_Task instructions_. Please retype all the records below exactly as they read.
━━━ Excerpted records
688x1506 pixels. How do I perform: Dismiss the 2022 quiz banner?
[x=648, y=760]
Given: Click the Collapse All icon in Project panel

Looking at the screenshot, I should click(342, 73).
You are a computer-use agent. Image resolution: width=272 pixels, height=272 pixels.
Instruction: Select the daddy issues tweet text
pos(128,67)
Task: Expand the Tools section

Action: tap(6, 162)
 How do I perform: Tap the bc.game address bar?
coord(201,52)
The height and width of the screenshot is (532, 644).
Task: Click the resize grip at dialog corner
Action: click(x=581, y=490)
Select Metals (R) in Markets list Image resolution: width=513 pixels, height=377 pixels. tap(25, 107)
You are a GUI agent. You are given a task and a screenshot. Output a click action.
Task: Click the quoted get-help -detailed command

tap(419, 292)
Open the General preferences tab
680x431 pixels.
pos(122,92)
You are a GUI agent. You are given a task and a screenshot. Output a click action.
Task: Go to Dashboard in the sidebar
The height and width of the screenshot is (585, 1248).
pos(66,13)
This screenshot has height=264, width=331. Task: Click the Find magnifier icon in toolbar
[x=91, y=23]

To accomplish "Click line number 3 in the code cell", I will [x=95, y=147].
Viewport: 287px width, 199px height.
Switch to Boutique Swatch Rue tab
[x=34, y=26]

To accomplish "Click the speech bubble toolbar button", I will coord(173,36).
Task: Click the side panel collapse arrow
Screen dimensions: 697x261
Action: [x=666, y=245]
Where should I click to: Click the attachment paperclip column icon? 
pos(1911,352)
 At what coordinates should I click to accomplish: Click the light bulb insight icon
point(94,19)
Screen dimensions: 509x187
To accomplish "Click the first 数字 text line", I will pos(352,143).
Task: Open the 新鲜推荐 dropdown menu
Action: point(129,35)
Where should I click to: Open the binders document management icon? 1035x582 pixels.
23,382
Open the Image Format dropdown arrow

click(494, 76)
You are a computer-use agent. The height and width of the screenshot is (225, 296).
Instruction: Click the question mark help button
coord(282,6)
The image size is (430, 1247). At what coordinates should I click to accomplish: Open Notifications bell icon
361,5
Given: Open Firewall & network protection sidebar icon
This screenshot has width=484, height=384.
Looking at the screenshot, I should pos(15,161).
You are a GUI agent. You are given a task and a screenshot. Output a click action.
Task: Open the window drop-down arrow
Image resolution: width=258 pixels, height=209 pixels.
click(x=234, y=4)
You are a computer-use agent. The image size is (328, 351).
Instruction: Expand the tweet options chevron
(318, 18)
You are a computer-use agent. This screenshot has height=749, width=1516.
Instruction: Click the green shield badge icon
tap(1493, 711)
━━━━━━
_Answer section_.
688x1506 pixels. How do I perform: Dismiss the 2022 quiz banner?
[x=648, y=760]
Given: Click the Collapse All icon in Project panel

Looking at the screenshot, I should click(342, 73).
You are a computer-use agent. Image resolution: width=272 pixels, height=272 pixels.
Instruction: Select the daddy issues tweet text
pos(128,67)
Task: Expand the Tools section

Action: tap(6, 162)
 How do I perform: Tap the bc.game address bar?
coord(201,52)
The height and width of the screenshot is (532, 644).
Task: Click the resize grip at dialog corner
Action: click(x=581, y=490)
Select Metals (R) in Markets list Image resolution: width=513 pixels, height=377 pixels. tap(25, 107)
You are a GUI agent. You are given a task and a screenshot. Output a click action.
Task: Click the quoted get-help -detailed command

tap(419, 292)
Open the General preferences tab
680x431 pixels.
pos(122,92)
You are a GUI agent. You are given a task and a screenshot. Output a click action.
Task: Go to Dashboard in the sidebar
The height and width of the screenshot is (585, 1248).
pos(66,13)
This screenshot has height=264, width=331. Task: Click the Find magnifier icon in toolbar
[x=91, y=23]

To accomplish "Click line number 3 in the code cell", I will [x=95, y=147].
Viewport: 287px width, 199px height.
Switch to Boutique Swatch Rue tab
[x=34, y=26]

To accomplish "Click the speech bubble toolbar button", I will coord(173,36).
Task: Click the side panel collapse arrow
Screen dimensions: 697x261
Action: [x=666, y=245]
Where should I click to: Click the attachment paperclip column icon? 
pos(1911,352)
 At what coordinates should I click to accomplish: Click the light bulb insight icon
point(94,19)
Screen dimensions: 509x187
To accomplish "Click the first 数字 text line", I will pos(352,143).
Task: Open the 新鲜推荐 dropdown menu
Action: point(129,35)
Where should I click to: Open the binders document management icon? 1035x582 pixels.
23,382
Open the Image Format dropdown arrow

click(494, 76)
You are a computer-use agent. The height and width of the screenshot is (225, 296).
Instruction: Click the question mark help button
coord(282,6)
The image size is (430, 1247). At what coordinates should I click to accomplish: Open Notifications bell icon
361,5
Given: Open Firewall & network protection sidebar icon
This screenshot has width=484, height=384.
Looking at the screenshot, I should pos(15,161).
You are a GUI agent. You are given a task and a screenshot. Output a click action.
Task: Open the window drop-down arrow
Image resolution: width=258 pixels, height=209 pixels.
click(x=234, y=4)
You are a computer-use agent. The image size is (328, 351).
Instruction: Expand the tweet options chevron
(318, 18)
You are a computer-use agent. This screenshot has height=749, width=1516.
Instruction: Click the green shield badge icon
tap(1493, 711)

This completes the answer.